The likely explanation is that parents give in at the grocery store –- or before they even get there, in the case of this study -– compromising their preferences based on what they believe their children will accept, said study author Irwin Levin. Levin is professor of psychology in the University of Iowa College of Liberal Arts and Sciences and of marketing in the Henry B. Tippie College of Business.

“Perhaps they think the child won’t eat the healthy option, or they suspect that the child will beg for the unhealthy foods,” he said. “But, when you look at this particular finding in the context of rising childhood obesity, the question for parents to consider is this: You try to eat healthy. Do you want less for your child?”

Levin published the study in the September issue of the Journal of Consumer Behaviour with his son, Aron Levin, an associate professor of marketing at Northern Kentucky University.

The study involved 43 7-year-old children and one of their parents (usually the mother), who rated eight combinations of cards displaying food products. They rated each item on a five-point scale indicating how good or bad they thought it was. Kids indicated how they’d feel if their parents bought the product, and parents indicated the likelihood of purchasing the product for themselves and for their children.

Results showed that boys were 20 percent more likely to rate unhealthy products higher, while girls were 20 percent more likely to rate healthy foods higher.

“Other studies have found evidence of this as well,” Irwin Levin said.

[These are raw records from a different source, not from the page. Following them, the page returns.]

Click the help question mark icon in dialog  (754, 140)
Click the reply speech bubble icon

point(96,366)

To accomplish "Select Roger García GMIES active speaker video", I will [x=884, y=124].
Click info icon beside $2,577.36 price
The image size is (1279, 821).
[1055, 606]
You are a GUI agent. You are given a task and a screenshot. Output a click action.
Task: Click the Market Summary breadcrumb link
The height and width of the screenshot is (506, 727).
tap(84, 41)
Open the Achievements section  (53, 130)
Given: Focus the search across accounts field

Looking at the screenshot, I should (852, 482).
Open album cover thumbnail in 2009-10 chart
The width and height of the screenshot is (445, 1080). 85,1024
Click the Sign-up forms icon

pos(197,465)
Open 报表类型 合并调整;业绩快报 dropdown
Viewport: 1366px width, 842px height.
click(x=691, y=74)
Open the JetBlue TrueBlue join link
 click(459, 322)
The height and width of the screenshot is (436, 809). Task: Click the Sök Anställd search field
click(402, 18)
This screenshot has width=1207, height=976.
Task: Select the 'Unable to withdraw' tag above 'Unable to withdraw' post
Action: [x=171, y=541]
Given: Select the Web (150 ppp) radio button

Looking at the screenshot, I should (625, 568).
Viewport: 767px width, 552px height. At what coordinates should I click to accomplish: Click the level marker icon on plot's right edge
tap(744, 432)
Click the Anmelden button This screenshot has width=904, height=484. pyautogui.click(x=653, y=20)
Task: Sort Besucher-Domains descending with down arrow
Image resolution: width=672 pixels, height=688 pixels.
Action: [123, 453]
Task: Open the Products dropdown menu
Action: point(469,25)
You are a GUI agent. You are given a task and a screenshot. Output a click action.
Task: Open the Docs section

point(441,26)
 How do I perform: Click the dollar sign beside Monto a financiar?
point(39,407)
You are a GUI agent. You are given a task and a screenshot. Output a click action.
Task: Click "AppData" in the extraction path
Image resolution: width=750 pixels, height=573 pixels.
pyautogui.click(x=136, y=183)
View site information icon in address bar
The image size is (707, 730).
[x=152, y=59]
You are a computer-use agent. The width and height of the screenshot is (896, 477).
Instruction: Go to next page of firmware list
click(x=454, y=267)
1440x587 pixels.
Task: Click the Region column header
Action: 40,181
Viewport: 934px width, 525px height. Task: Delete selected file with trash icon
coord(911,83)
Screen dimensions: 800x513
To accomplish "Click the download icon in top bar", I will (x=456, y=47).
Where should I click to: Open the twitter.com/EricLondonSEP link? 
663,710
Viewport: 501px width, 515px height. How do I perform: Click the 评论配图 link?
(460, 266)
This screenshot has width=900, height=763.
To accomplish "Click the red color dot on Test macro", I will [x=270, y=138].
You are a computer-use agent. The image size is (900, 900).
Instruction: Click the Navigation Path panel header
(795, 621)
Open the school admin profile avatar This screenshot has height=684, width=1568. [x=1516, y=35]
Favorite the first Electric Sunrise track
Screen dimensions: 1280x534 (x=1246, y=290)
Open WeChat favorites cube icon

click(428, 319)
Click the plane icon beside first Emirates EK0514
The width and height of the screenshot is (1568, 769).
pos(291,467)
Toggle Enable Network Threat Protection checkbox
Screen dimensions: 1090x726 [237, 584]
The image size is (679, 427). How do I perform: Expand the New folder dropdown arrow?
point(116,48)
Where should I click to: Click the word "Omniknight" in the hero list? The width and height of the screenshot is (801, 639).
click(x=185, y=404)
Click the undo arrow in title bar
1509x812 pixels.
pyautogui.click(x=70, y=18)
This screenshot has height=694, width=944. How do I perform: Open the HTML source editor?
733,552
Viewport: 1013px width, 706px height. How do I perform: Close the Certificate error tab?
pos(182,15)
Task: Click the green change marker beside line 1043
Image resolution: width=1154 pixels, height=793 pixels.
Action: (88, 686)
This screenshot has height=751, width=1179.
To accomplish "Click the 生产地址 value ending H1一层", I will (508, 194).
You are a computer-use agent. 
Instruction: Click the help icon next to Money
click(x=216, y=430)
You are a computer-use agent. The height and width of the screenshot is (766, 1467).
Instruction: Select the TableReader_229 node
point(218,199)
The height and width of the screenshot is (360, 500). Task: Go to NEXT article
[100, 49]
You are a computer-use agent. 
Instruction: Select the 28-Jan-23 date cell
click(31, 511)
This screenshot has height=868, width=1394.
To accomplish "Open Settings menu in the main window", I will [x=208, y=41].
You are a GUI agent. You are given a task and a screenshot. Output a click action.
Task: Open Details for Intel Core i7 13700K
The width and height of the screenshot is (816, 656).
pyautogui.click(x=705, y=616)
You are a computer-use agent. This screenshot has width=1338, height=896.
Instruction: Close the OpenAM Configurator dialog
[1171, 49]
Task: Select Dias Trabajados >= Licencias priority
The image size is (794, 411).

There are indications of basic physiological differences –- that is, boys require more sweetness to like a food than girls do. It’s possible there is also a cultural effect in play, with the young girls already developing concerns about thinness

Brand name proved to be the most important factor for both kids and adults. Familiar brand names were Lay’s, Kellogg’s, Cheerios and Yoplait, while fictitious names were provided for the other products.

Whether the food was healthy was the second-most influential factor in terms of ratings. Healthy products were low-fat yogurt and plain toasted oat cereal; unhealthy products were potato chips and breakfast tarts.

And, despite the big bucks shelled out for endorsements and licensed cartoon characters, they proved to be the least significant factor. Adults rated products with fictitious endorsements by Tiger Woods (before his personal issues became public), Jay Leno, Adam Sandler and Katherine Heigl, while children rated products picturing Shrek, Scooby Doo, The Incredibles or SpongeBob on the package.

“Using popular cartoon characters on the packaging can have some limited effect on children, but promoting healthy eating can be best accomplished when the product is provided by a familiar brand name,” Irwin Levin said. “While SpongeBob can be used to promote healthy eating habits in our children, trusted brands like Kellogg’s and conscientious parents can do even more.”

The research was funded by a National Science Foundation grant to study the development of decision-making competence in children.